Rangel compared Ravti to software solutions like KAYAK. Just like travelers can use KAYAK to find the best rates for travel plans, building managers can use Ravti to save money and better manage their HVAC repairs.
Ravti starts out by taking pictures of each unit and tagging it with a digital barcode. Owners can then easily select units and dispatch a repair vendor with the click of a button. The digital inventory of their HVAC units is cloud-based and secure.
And that’s no small feat. Rangel tells me HVAC maintenance accounts for about 32 percent of the average facility’s budget. He says Ravti can save owners anywhere from 18 to 40 percent on a HVAC replacement because it allows them to buy units in bulk directly from vendors, rather than at marked up prices.
“Every building needs it,” Rangel said.
When Ravti tags a unit, it also gives it a condition score. Rangel says in phase two of Ravti, they hope to implement that information they gather about machine’s conditions to make them more energy-efficient. Ravti is already LEED certified by the United States Green Building Council.
Ravti charges property owners for the service by the square footage of the building. Throughout the summer, Ravti has been focused on unit replacements and day-to-day service calls.
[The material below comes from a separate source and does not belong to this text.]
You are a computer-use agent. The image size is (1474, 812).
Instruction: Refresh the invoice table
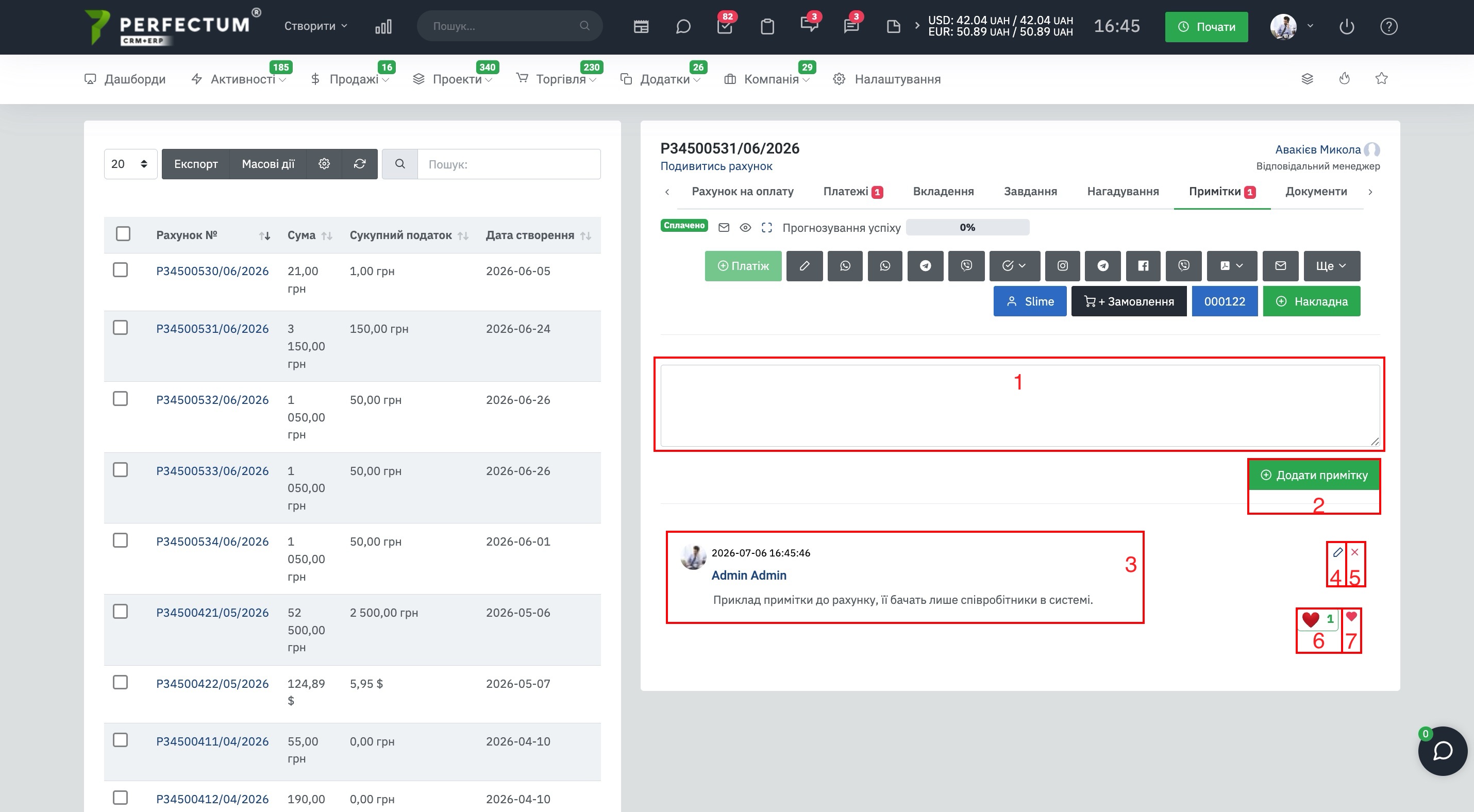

Rangel said he entered Y Combinator somewhat skeptically as a company in enterprise sales, but he said the experience has “surpassed every expectation.” He also said working with so many entrepreneurs building consumer-facing apps has helped him enhance the Ravti software.
“A lot of the problem with enterprise software is that it doesn’t have the users in mind,” Rangel said. “When we can make using this software easier, everyone wins.”
Rangel and Ginter have been friends since high school. Rangel first got the idea to start Ravti when he was working in Florida as a sales engineer for heating and air conditioning company Trane. The pair will be presenting today at YC’s Demo Day.